Prices in for Hail and Ghasha engineering

26 October 2021
Adnoc has restarted the feed stage for the multibillion-dollar offshore sour gas development scheme

 

Abu Dhabi National Oil Company (Adnoc) has received commercial bids for fresh front-end engineering and design (feed) works on the Hail and Ghasha offshore sour gas field development megaproject.

Consultants submitted commercial bids for the revised feed works for the Hail and Ghasha scheme on 23 October, according to a source.

The Abu Dhabi energy giant received technical bids for the revised Hail and Ghasha feed works from consultancy firms on 4 October, MEED previously reported.

Companies competing for the Hail and Ghasha re-feed contract are understood to be:

  • Fluor Corporation (US)
  • Technip Energies (France)
  • Worley (Australia)

US-based KBR and UK consultant Wood Group, which Adnoc invited to bid for the Hail and Ghasha feed works, declined to participate in the tendering process.

Adnoc has restarted the feed stage for the offshore sour gas development project as it seeks to overhaul its execution plans for the multibillion-dollar project.

MEED reported in late July that Adnoc had issued notifications to oil and gas consultancy companies on 25 July informing them of its plan to issue new tenders for revised feed works on the Hail and Ghasha scheme, which was previously estimated to be worth up to $15bn.

Adnoc eventually issued the feed tender in August, according to industry sources.

Hail and Ghasha scheme

The Hail and Ghasha fields are located in Abu Dhabi’s offshore Ghasha sour gas concession. Adnoc intends to produce more than 1.5 billion cubic feet a day of sour gas from the project by the middle of this decade.

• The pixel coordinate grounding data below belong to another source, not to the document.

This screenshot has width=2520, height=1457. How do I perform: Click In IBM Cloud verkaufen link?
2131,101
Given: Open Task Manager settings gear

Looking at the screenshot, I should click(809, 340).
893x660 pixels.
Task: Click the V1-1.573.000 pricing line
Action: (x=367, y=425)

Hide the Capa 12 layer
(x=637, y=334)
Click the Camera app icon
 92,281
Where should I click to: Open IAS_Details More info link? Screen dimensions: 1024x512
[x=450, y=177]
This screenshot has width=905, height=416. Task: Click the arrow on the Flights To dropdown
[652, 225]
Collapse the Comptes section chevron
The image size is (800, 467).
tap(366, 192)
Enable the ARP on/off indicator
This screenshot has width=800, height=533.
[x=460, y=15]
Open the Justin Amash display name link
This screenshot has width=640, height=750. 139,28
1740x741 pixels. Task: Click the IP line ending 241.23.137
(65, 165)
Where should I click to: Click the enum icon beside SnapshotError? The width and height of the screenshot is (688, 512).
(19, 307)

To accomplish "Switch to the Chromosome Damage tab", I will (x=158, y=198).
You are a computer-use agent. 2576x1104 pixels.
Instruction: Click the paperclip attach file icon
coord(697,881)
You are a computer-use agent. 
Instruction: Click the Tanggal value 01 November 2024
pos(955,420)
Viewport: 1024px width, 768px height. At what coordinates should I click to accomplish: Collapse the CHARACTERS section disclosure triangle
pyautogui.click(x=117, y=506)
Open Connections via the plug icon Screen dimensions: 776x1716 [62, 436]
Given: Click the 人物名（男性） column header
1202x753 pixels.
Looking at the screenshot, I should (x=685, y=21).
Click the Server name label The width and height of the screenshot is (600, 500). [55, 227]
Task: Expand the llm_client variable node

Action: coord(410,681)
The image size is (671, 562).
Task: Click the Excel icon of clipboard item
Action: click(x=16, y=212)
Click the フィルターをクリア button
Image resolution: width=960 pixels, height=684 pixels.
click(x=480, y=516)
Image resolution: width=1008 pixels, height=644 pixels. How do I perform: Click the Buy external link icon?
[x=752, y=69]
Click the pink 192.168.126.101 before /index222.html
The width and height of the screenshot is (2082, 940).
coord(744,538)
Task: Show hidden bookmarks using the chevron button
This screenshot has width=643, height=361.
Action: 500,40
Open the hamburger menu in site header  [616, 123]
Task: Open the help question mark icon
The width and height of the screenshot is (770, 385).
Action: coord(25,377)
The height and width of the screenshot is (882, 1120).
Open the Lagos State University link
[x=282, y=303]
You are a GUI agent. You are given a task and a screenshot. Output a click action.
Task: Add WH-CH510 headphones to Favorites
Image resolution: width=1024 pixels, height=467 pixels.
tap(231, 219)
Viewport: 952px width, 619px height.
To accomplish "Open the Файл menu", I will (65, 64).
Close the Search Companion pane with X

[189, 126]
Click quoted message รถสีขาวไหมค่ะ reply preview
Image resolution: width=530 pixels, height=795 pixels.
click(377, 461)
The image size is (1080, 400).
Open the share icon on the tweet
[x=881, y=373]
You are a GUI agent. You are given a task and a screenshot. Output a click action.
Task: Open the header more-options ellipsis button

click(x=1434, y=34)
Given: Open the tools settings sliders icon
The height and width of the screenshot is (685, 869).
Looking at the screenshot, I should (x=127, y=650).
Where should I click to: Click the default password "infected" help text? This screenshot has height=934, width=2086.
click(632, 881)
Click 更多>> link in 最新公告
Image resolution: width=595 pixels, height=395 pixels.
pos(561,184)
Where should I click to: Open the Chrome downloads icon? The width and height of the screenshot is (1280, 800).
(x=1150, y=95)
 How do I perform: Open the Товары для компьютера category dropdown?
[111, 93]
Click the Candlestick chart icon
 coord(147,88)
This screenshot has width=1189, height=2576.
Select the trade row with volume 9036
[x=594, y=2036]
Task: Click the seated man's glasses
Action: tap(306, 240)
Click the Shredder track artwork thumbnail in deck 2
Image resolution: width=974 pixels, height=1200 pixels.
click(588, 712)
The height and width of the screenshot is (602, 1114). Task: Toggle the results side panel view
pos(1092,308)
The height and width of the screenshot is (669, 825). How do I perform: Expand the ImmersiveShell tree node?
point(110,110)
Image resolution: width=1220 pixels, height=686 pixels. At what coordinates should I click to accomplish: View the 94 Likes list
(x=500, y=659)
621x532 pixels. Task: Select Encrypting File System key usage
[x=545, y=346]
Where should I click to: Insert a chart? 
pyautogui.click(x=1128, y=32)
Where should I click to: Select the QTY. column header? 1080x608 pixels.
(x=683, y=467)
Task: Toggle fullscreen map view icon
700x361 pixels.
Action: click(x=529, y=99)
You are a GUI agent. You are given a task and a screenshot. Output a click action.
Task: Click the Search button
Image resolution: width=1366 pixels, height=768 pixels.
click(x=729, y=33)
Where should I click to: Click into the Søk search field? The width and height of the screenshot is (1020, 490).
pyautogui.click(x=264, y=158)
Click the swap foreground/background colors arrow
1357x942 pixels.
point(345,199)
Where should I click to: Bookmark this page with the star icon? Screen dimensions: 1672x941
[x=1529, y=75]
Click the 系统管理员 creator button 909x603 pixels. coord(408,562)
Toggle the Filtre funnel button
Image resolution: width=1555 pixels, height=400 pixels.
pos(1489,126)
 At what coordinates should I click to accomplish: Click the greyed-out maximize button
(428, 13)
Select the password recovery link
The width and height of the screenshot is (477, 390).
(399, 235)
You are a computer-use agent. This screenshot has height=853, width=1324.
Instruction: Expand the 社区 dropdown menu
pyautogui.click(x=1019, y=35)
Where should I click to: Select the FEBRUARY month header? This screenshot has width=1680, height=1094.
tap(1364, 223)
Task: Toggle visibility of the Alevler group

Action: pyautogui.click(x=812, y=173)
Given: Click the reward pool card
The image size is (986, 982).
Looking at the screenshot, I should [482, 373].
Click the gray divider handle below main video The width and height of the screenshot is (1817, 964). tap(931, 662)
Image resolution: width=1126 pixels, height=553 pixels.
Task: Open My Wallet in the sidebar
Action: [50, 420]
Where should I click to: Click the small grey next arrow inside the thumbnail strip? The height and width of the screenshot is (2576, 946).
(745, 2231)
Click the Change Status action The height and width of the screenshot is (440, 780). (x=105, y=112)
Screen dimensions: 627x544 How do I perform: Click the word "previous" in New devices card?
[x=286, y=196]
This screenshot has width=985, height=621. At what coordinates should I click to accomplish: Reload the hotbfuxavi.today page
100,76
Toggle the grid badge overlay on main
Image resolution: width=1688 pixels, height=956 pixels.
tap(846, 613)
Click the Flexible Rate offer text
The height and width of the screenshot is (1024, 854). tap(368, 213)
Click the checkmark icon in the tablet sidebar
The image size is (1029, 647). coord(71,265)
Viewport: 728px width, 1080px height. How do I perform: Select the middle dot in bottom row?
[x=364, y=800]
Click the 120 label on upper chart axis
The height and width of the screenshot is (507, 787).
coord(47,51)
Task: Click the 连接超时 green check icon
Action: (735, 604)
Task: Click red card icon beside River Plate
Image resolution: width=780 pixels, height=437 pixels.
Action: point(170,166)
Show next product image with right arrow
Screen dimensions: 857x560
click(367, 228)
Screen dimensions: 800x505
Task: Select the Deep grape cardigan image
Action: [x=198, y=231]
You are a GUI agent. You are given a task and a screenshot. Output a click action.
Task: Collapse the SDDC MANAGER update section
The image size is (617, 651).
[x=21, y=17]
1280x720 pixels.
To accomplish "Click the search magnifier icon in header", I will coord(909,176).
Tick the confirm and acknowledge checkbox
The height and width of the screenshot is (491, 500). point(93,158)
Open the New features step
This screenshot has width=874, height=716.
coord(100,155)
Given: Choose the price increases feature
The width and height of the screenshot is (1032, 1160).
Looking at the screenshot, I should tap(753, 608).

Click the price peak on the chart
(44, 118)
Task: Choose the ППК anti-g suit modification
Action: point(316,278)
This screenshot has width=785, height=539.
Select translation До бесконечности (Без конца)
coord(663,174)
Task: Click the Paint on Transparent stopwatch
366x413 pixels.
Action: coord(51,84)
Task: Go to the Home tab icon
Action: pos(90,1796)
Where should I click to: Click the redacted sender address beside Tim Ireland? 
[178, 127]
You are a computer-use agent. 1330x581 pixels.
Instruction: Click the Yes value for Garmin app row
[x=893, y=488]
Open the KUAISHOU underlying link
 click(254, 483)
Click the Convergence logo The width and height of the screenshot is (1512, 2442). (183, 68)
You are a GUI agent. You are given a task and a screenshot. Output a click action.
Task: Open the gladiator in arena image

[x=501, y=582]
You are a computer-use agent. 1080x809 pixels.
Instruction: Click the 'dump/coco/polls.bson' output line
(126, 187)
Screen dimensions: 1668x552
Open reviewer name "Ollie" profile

US-headquartered Bechtel carried out the previous feed works on the project, while KBR was the overall project management consultant.

According to the original Hail and Ghasha plan, the EPC works on the project were divided into four main packages. The packages, their estimated contract values and the contracting entities bidding for each are as follows:

  • Package 1 (offshore) – $3bn
    • Saipem (Italy) / National Petroleum Construction Company (NPCC, UAE)
    • McDermott (US) / Tecnicas Reunidas (Spain)
    • Archirodon (Greece) / Sinopec Engineering (China)
    • Petrofac (UK)
       
  • Package 2 (offshore) – $2bn
    • Petrofac (UK) / Samsung Engineering (South Korea)
    • Saipem (Italy) / China Petroleum Engineering & Construction Corporation (CPECC, China) / NPCC (UAE)
    • Hyundai Engineering & Construction (South Korea)
    • Archirodon (Greece) / Sinopec Engineering (China)
       
  • Package 3 (onshore) – $1bn and $2bn
    • Samsung Engineering (South Korea) / Petrofac (UK)
    • Archirodon (Greece) / Sinopec Engineering (China) / Consolidated Contractors Company (Lebanon)
    • Dodsal (India)
    • Tecnimont (Italy)
       
  • Package 4 (onshore) – $4bn and $6bn
    • Petrofac (UK) / Samsung Engineering (South Korea)
    • Tecnicas Reunidas (Spain) / McDermott (US)
    • Tecnimont/Larsen & Toubro Hydrocarbon Engineering (India)
    • Saipem (Italy) / CPECC (China)

An Adnoc spokesperson previously said that the estimated contract values reported for the Hail and Ghasha project EPC packages are “purely speculative”.

A fifth package, relating to early civil works and building support structures, has been awarded to local contractor Al-Jaber Energy Services.

Project timeline

Adnoc began the EPC tendering phase for the Hail and Ghasha development in early 2019. In the previous bidding round, technical bids for EPC packages two, three and four were submitted by 11 November, and technical entries for package one were submitted by 25 November.

As part of the original project schedule, Adnoc was set to receive commercial bids in January 2020.

However, in the wake of the Covid-19 pandemic last year and its severe impact on the global energy industry, particularly oil and gas prices, Adnoc delayed progress on the Hail and Ghasha scheme.

ALSO READ: Sour gas project delays highlight complexities

Since September last year, Adnoc had been considering downsizing the overall scope of work on the Hail and Ghasha development to reduce the total capital spending required to develop the asset, and eventually issued a revised scope of work in the form of a new tender bulletin.

Following the new tender bulletin, contractors submitted revised technical bids by 5 December 2020, in line with the recalibrated scope of work on the four EPC packages. Commercial bids were submitted by 24 February this year.

With Adnoc now looking to significantly modify key aspects of the Hail and Ghasha scheme, it remains to be seen when the UAE energy major and its equity partners in the Ghasha concession will be able to make the final investment decision.